A RAPID response team of care and health workers has supported struggling care homes in Swansea Bay on a daily basis since it was set up, a social services director has said.
Dave Howes said the team was started from scratch in December because the authorities were so worried that some care homes in Swansea and Neath Port Talbot could fail due to a rising number of staff self-isolating or contracting the coronavirus.
Mr Howes, Swansea Council’s director of social services, said the team had been due to operate until the end of the January but that this has been extended by a month.
He said: “We got to three weeks out from Christmas, absolutely thinking there was a real risk that one, two, three, four, five care homes might all fall over.”
The team, he said, had been used continuously in some capacity since.
“We’ve had days where four or five homes have been in real difficulties,” he said. “We’ve always managed to respond, and everyone knows who to contact.”
Mr Howes said the reduction in community transmission of Covid since the latest lockdown in Wales and the rollout of the vaccine were welcome, but that the consequences of the pre-Christmas infection surge were still working their way through the health and social care system.

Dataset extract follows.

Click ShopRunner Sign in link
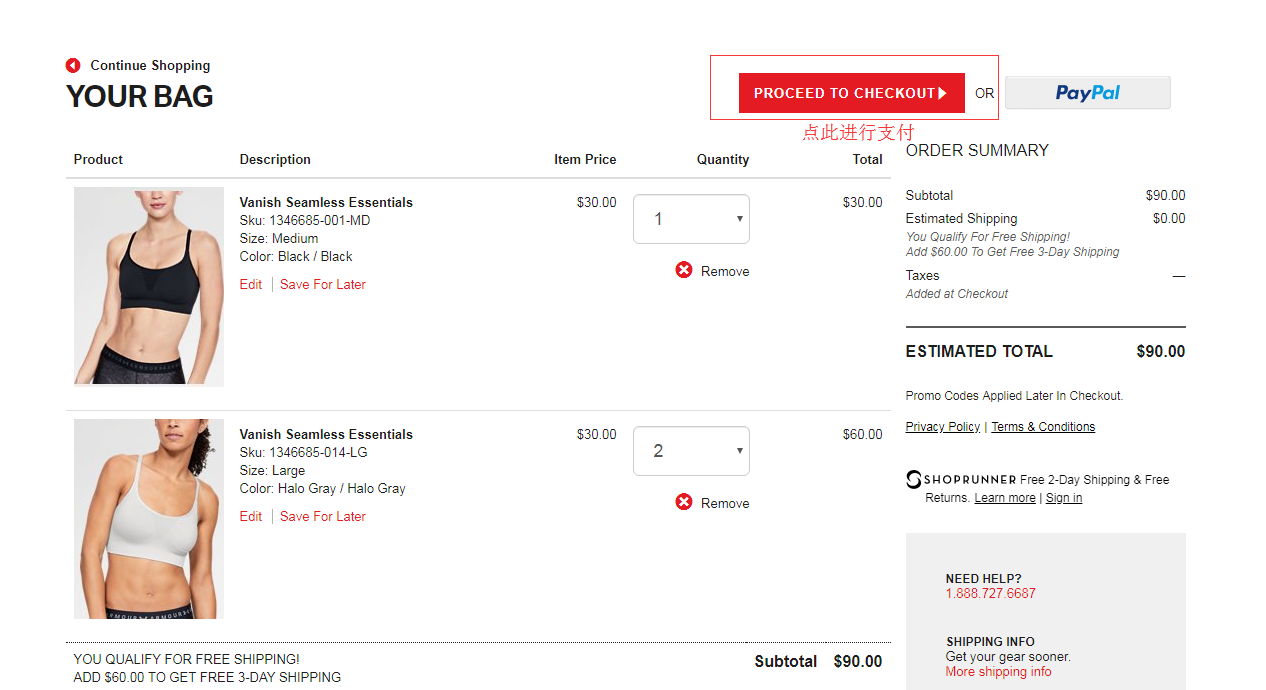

Addressing a council scrutiny panel, he said: “We are far from being out of the woods.
“It’s absolutely extraordinary that we have been able to keep things going.

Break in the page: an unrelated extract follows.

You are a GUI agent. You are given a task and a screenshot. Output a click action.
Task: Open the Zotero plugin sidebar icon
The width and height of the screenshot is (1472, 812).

“January has been the hardest month that we have experienced to date.”
He added: “It’s an extremely challenging position, yet – touch wood- there haven’t been any critical failures.”
Mr Howes and Cllr Clive Lloyd, cabinet member for adult social care, paid tribute to staff for their efforts since last March.
They had been working “beyond 100%, frankly” for a long period of time, said Mr Howes.
He and Cllr Lloyd also thanked unpaid carers and relatives of elderly people whose domiciliary care provision had reduced for stepping in so that care staff could focus on those with the most pressing needs.
Mr Howes said social services were providing a “Covid response” at present which, despite the achievements staff, was “far from ideal” in the longer term.
Asked how daycare services had been affected, Mr Howes said around 120 people out of the 600 who normally accessed the service were being helped this week. He hoped this would rise to around 150 shortly.
Cllr Lloyd said that around eight care homes in the two counties remained in a high-risk category and that despite the positive transmission and vaccine news, his discussions with Mr Howes last week “were as bad as at any time during the pandemic”.
In the seven days up to January 22, there were 134 confirmed cases per 100,000 population in Swansea and 187 in Neath Port Talbot. Although these numbers were considerably lower than in recent weeks, Swansea went into a local lockdown in the autumn on reaching 50 cases per 100,000.
Mr Howes said there was sufficient vaccine supply “as things stand” for Swansea and Neath Port Talbot to inoculate the top four priority groups, which include frontline health and social care staff, by mid-February as planned. This programme is being delivered by Swansea Bay University Health Board.
Councillors on the panel had contacted Mr Howes before the meeting with questions, and they were keen to relay their thanks to the staff.
Cllr Susan Jones said: “I’m sure we are going to have a need for far more support for staff in the future, and I think maybe that should be put on our work programme.”